Título: 'Comunidades foram apagadas'
Autor:
Fonte: O Globo, 08/01/2005, O MUNDO, p. 30
Funcionário do Unicef, Anton Susanto chegou a Banda Aceh, na Indonésia, três dias após tsunamis varrerem a região. "Muitas crianças não têm mais ninguém", disse ao GLOBO por telefone, de Jacarta.
Como está a situação uma semana após as tsunamis?
ANTON SUSANTO: Deixei Banda Aceh na quarta-feira. Fomos uma das primeiras equipes da ONU a entrar na cidade, três dias depois da tragédia. É muito grave. Nenhum de nós, mesmo aqueles que trabalham no campo humanitário há 30 anos, já vira algo parecido. Há muitos desabrigados e acreditamos que de 30% a 40% deles são crianças. As que encontramos estavam traumatizadas, muitas se perderam da família. Uma grande parte perdeu um dos pais ou ambos. Estamos divulgando fotos para que parentes possam identificá-las. O próximo passo serão programas para ajudá-las a lidar com a experiência. Começamos uma campanha de vacinação, e outra preocupação é educação. Muitas não têm mais escolas, muitos dos professores foram mortos.
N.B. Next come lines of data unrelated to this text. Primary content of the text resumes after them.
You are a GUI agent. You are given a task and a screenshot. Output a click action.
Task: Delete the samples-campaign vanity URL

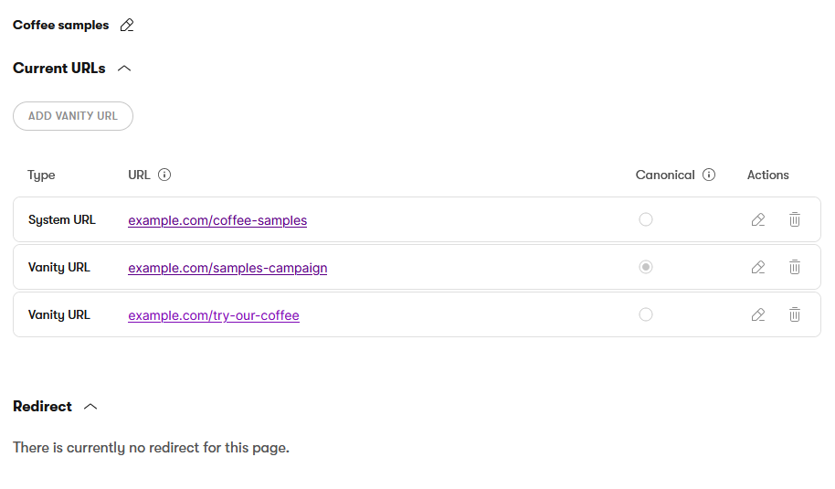[795, 268]
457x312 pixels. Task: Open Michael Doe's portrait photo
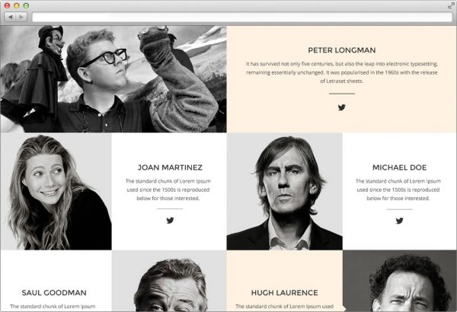(x=284, y=192)
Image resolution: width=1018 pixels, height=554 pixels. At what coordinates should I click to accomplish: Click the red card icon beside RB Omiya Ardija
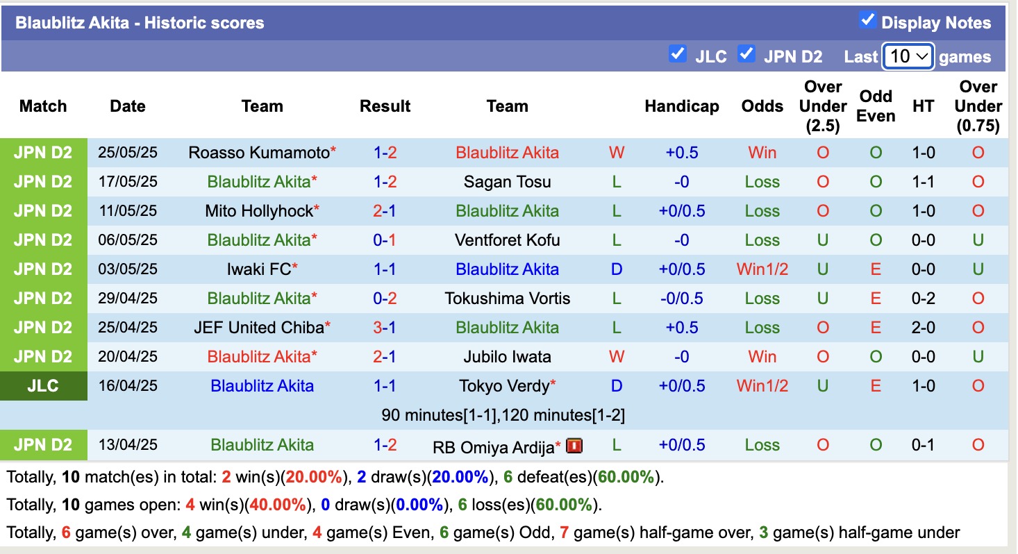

Estamos procurando fazer salas de aula emergenciais.
É uma tentativa de retomar a vida normal?
SUSANTO: Passei sete dias lá e o único jeito de entender a magnitude do desastre é ver de perto. Achamos comunidades de 10 mil pessoas onde só 200 sobreviveram. Em Banda Aceh, as ondas vieram de dois pontos diferentes e se encontraram no meio, entraram oito quilômetros terra adentro. A cidade de Banda Aceh não é na costa, é no interior. Vida normal é uma pergunta difícil. Acho que levará algum tempo para reconstruir o que foi destruído.
O Unicef mencionou a geração tsunami. Como seria um trabalho a longo prazo para reduzir o trauma?
SUSANTO: O Unicef sabe que as crianças têm uma grande capacidade de superação. Mas não conseguirão sozinhas. Temos que dar um bom ambiente para que superem o trauma e retornem à vida normal. Encontrar a família ajuda muito. Mas não será fácil porque muitas não têm mais ninguém.
Há histórias de seqüestros de crianças..
SUSANTO: As crianças são mais vulneráveis a qualquer forma de exploração. Na Indonésia, cem mil pessoas por ano são vítimas do tráfico de gente. E sabemos de 30% a 40% são crianças. Aqueles ligados a esse ato ilegal vão se aproveitar da situação atual.
Quais são as áreas mais afetadas?
SUSANTO: Banda Aceh é a capital da província e tem uma grande população. Muitos morreram. Mas a costa da província de Aceh sofreu grandes e severos danos. Sabemos de comunidades que foram totalmente apagadas. Há comunidades em que não encontramos nenhum sobrevivente. A costa ocidental foi duramente atingida. Não é como na guerra, em que as pessoas param de atirar e podem recomeçar. Tudo se foi em muitas comunidades. Não há nada, nem estrada, nem luz elétrica, nem paredes. Só sujeira e destroços.